My career of choice – publishing – is a very apprenticeship-based industry. Having an internship – or two, or more – under your belt is practically a prerequisite for any entry-level job. This summer I was lucky enough to land an internship in New York City. Yikes, but I learned a lot in two short months!

If you’re going to be looking for an internship, here are some simple suggestions that can help you earn a place at the table – and make them want to ask you back.

1. Use your network to find a job. I started working on getting internships for this summer last December. I made sure that all of my family members, friends, peers, and professors knew that I was looking for experience in the publishing industry. And, lo and behold, my grandma called me one day to tell me that my second cousin’s friend’s daughter’s friend’s mother works at a magazine in New York and was interested in helping me out. My second internship, at a literary agency, came about in much the same way. So cast your net far and wide – you never know where you’ll find the connections that count.

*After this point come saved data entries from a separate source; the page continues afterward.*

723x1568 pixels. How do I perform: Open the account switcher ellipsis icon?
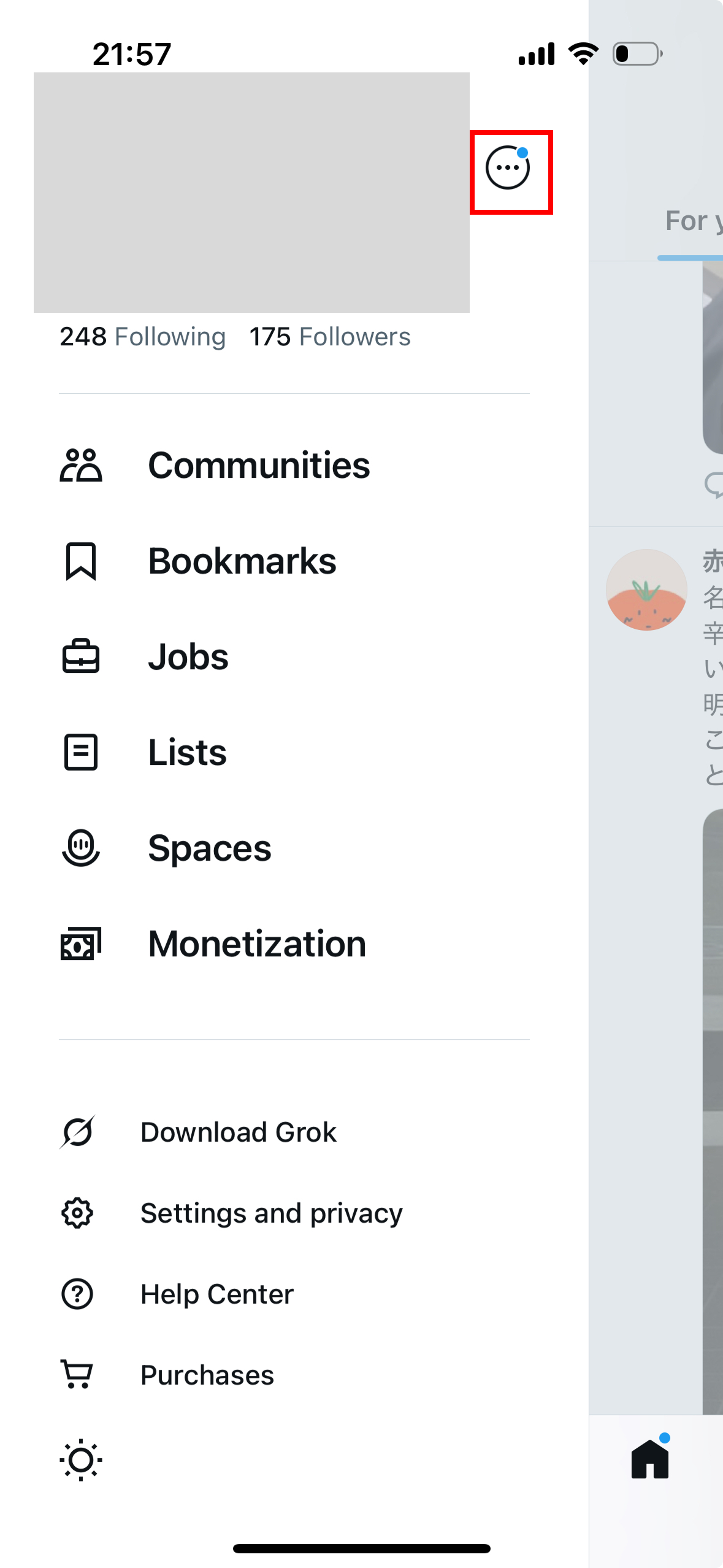click(508, 168)
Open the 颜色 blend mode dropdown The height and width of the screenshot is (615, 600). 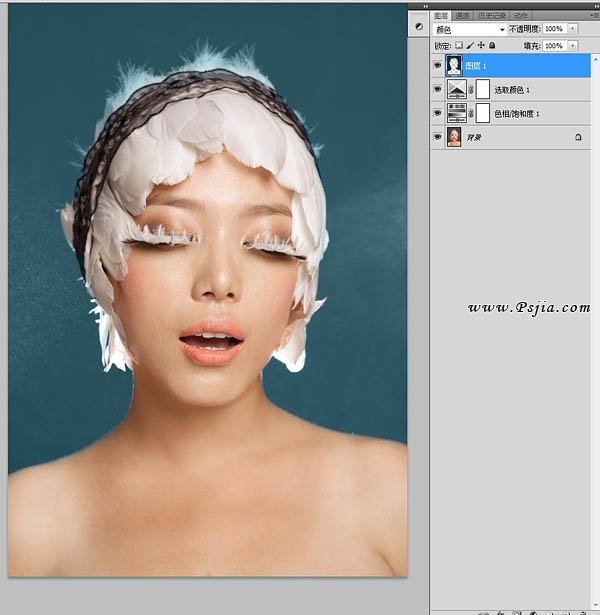(x=468, y=30)
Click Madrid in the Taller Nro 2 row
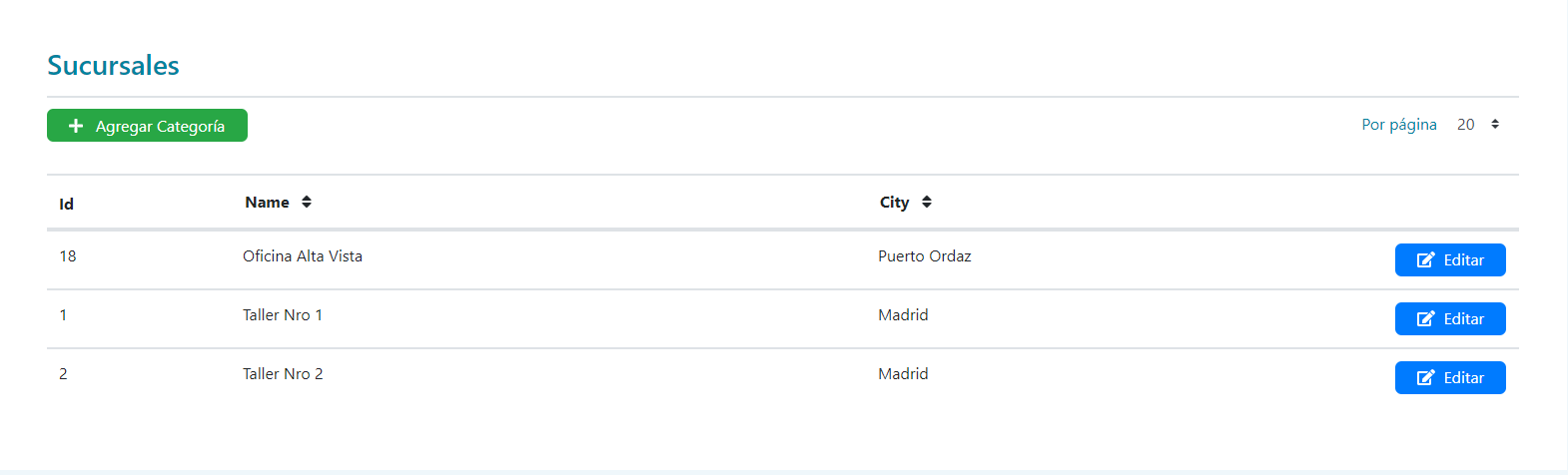The width and height of the screenshot is (1568, 475). click(x=903, y=374)
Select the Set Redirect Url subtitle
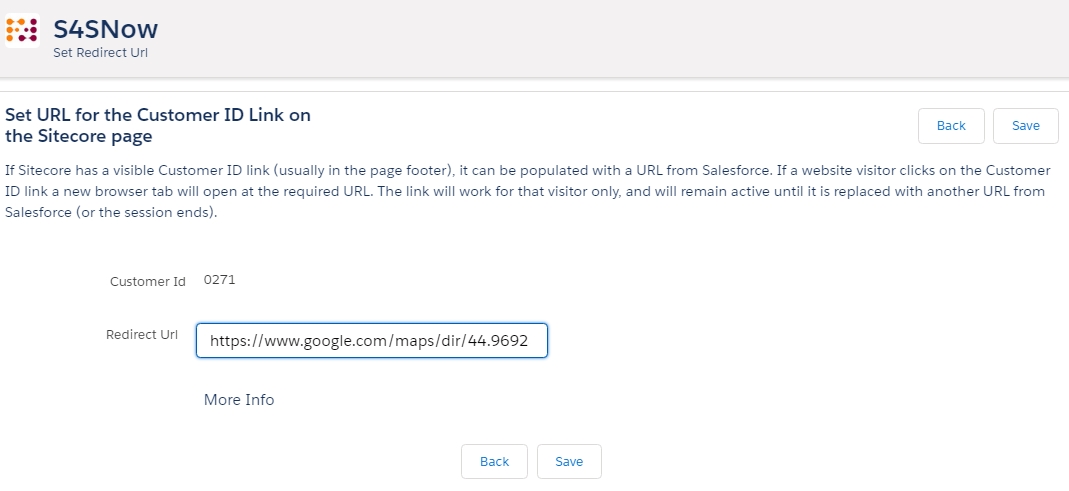1069x491 pixels. (100, 53)
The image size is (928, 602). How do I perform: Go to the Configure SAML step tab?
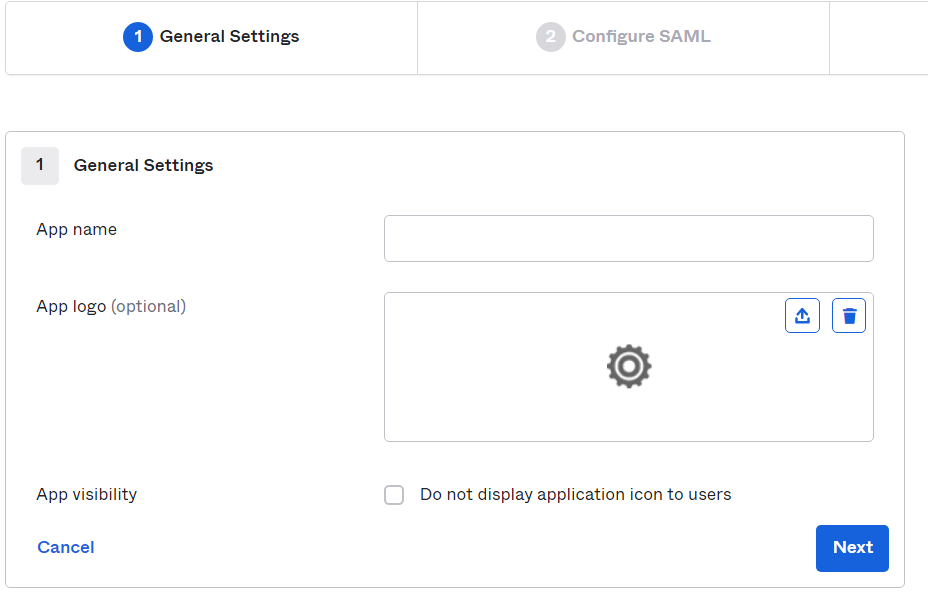[x=623, y=38]
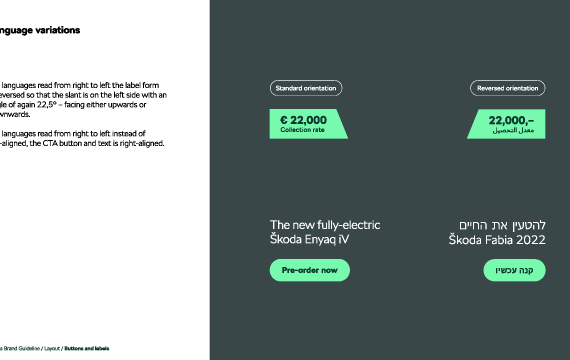Click the euro symbol in the price label
Viewport: 570px width, 360px height.
pyautogui.click(x=284, y=120)
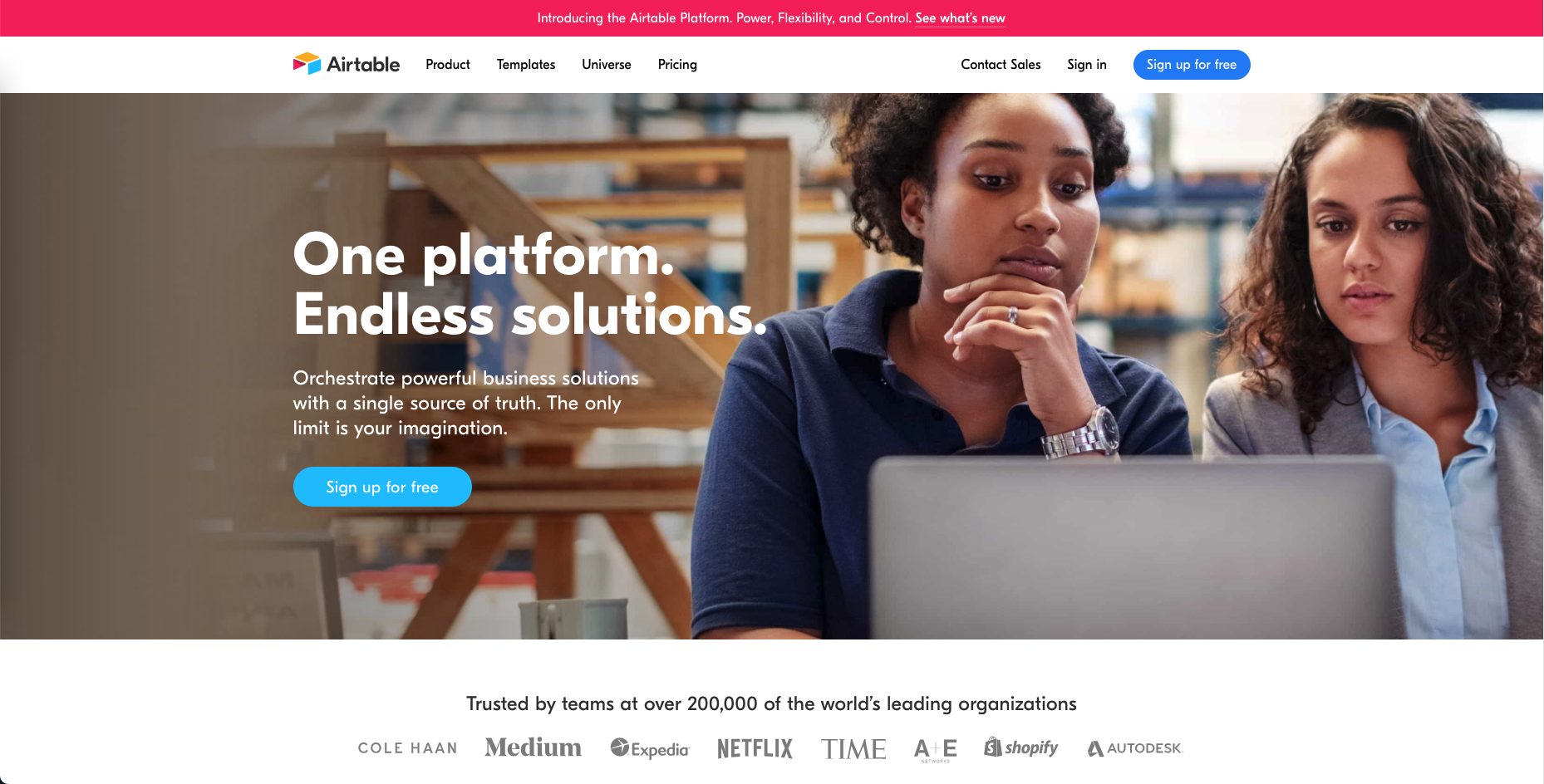Click the Airtable logo icon

pos(307,64)
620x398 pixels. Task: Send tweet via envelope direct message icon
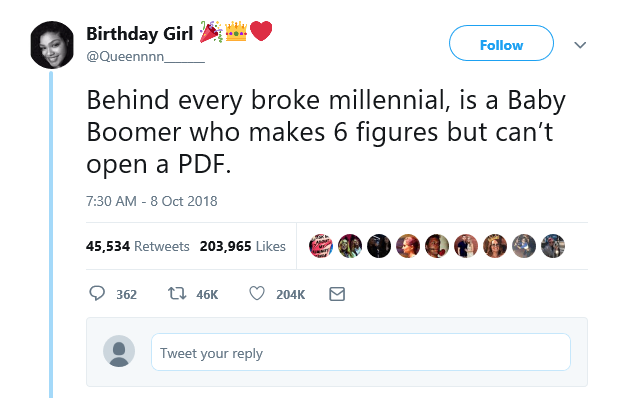[337, 294]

2. Accept any internship that comes your way, whether the job is paid or not, in your industry or not. While I was looking for a paid internship in the book publishing industry, accepting my internship at a well-known magazine was an incredible decision. I’ve learned how to work as a member of a professional editorial team and how to market writing to the consumer. I understand professional hierarchy more than I did before and have learned that if you’re qualified for a job, you’re qualified for a job. (In other words, don’t be afraid to accept a job just because you feel it’s a stretch – they’re not going to hire you unless they believe that you’re the right fit.)

by Kaysha

3. Don’t be intimidated by the city. A random but very important fact about New York City: It isn’t the intimidating place we see so often depicted in movies and on television. It’s pretty much a town like any other. That means that the best way to fit in with your temporary work/life environment is to blend in with the locals. In New York, blending in is pretty simple: Don’t get in the way of other commuters on the subway; have your MetroCard ready when you enter the station; walk quickly and make room for others on the train. Oh, and know which train you need to be on. Not sure? Give yourself a little extra time to make mistakes.

You might also try wearing sunglasses in the subway (well, okay, that part is optional, but it does give me a certain air of je ne sais quoi, even if I do say so myself). Simply put, no one is going to know you’re an intern in the city for the first time unless you tell them, so have confidence in your rightful place as a [temporary] New Yorker.

4. Prove that you’re grateful for the opportunity your employer has given you. It’s easy to be the bright-eyed and eager intern your first two weeks, but it takes real dedication and passion to want to lick your boss’s shoes the entire time you have the job. While I haven’t literally licked anyone’s shoes, I gladly gave up my first weekend during the internship to finish a job that needed to get done. No one asked me to take the work home but I wanted to prove how happy I was to have the job. And my hard work paid off.

Not only did my supervisor’s supervisor tell me that while she normally hates interns, she thinks I’m awesome, but my supervisor’s supervisor’s supervisor told me that she loves me and gave me a gift certificate for a free pedicure to prove it. While I gladly put in the extra hours to establish myself as the willing intern, I solidified my relationship with my employers and will most likely be getting a great recommendation at the end of my time here.

5. Cherish your time at your internship. Both my internships only lasted two months and I just left New York two days ago. Time has never flown more quickly. By the time I really felt at home here, a month had gone by. I felt like I would never have enough time to accomplish everything that I wanted to do.

Then again, there will always be lots more that I want to learn – and plenty more tourist sights to see.